Его голос звенел насмешкой, что отсылала, вероятно, к тем вакациям, когда Ангелика занедужила из-за него и невзирая на его суждение, что она де пышет здоровьем.
— Ее боли — весьма странного свойства.
— Кон, ты не расскажешь обо всем простыми словами? Это вопрос женского толка?
— Ее недомогание… не подберу слова… оно совпадает с… вот оно: совпадает. Ее жалобы совпадают с болью, что она… не понимаю, что я говорю. Ее ручка и шейка. Понимаешь, я страдала тождественно…
— А ты полностью в своем уме? Тебя лихорадит? Потребно ли ей внимание доктора? Способны ли вы с Норой уладить этот вопрос в мое отсутствие?

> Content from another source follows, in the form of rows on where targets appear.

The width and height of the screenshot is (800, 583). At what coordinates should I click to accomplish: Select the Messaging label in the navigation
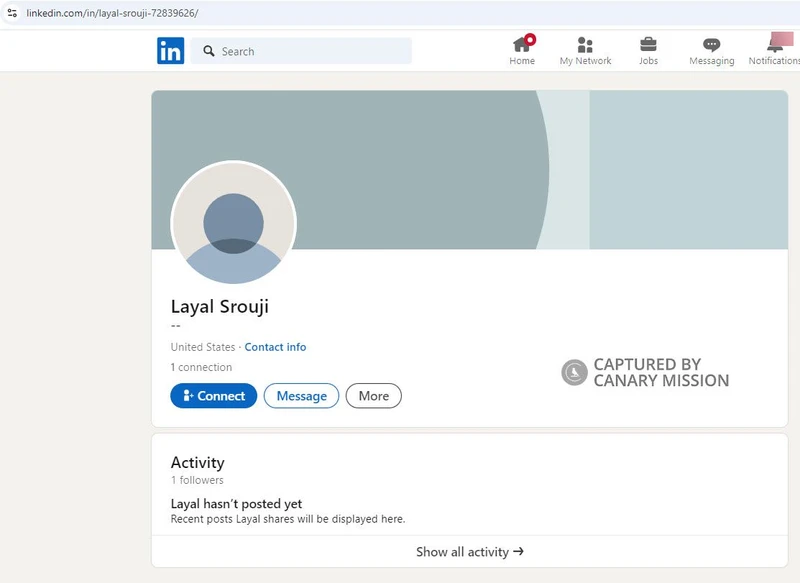pyautogui.click(x=711, y=60)
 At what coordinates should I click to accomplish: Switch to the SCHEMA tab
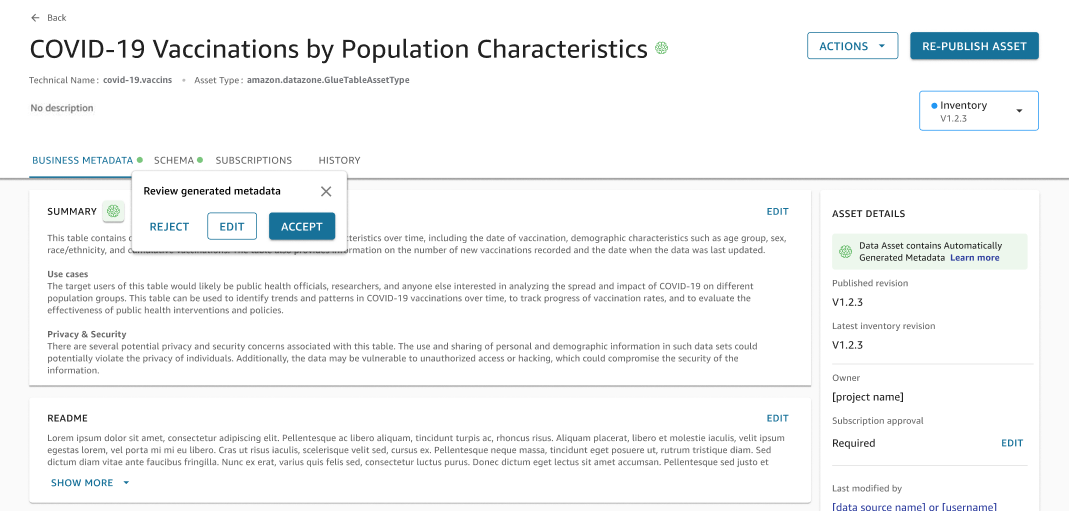tap(174, 160)
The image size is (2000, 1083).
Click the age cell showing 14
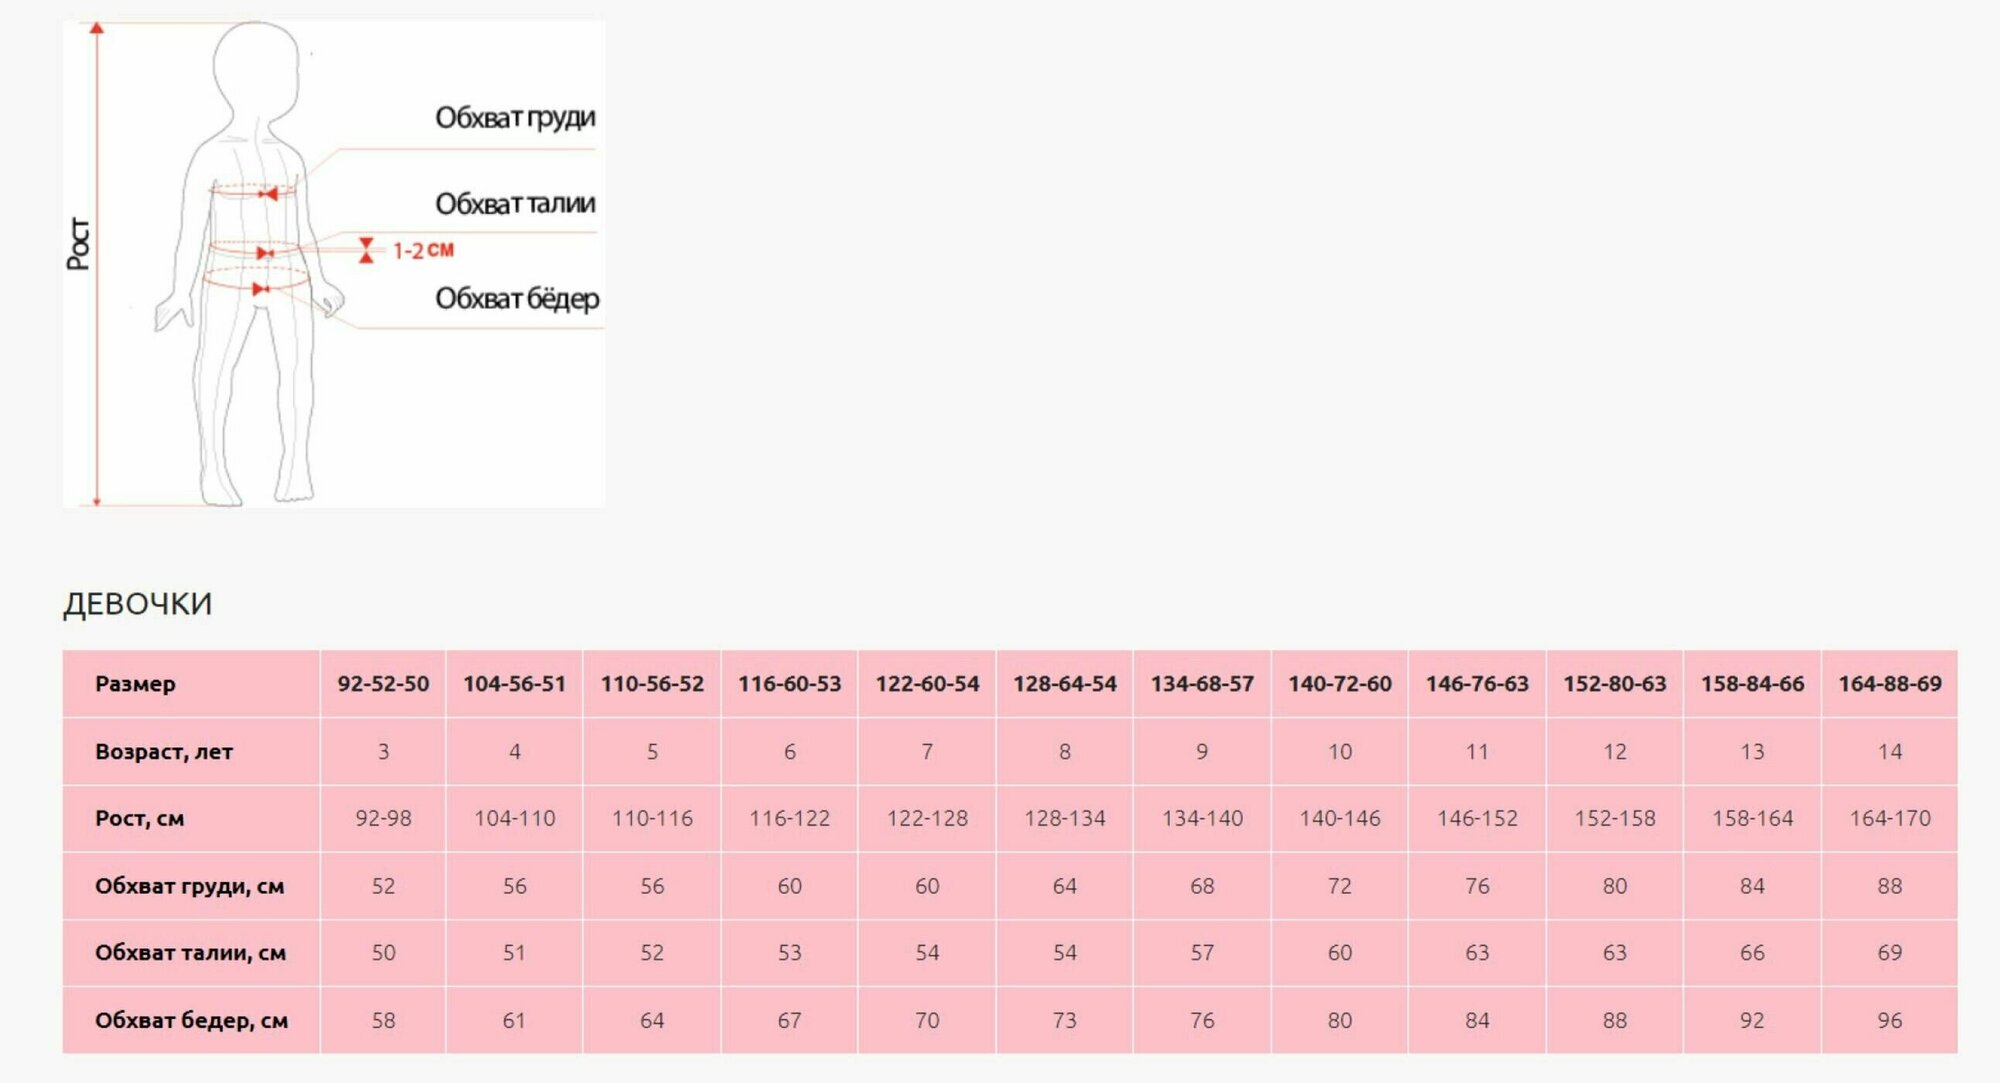pyautogui.click(x=1889, y=752)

— Разумеется. Я приношу свои извинения.
— Однако же не забивай голову ребенка чепухой. Она, видишь ли, повторяет все, что бы ты ни произнесла. — Он взял котелок с серпообразного столика красного дерева при входе и прищелкнул языком, воззрившись на Констанс, будто на упрямящийся образчик лабораторного оборудования. — Подойди ко мне, дорогая моя. Никаких причин для извинений. Ночью мы поклялись друг другу одолеть терзающий нас разрыв. Потому следи за благополучием ребенка — и расскажи мне обо всем вечером. И пусть доктор назначит тебе снотворные капли. Ты стала будто сова на моем ложе. Ну же, поцелуй нас. Превосходно. До вечера.
— Кто такой Лем? — Он достиг двери, когда она припомнила, о чем же хотела его спросить. Он медлительно развернулся к ней, на лице его написалась пустота.
— Произнеси еще раз.
— Лем. Кто такой Лем?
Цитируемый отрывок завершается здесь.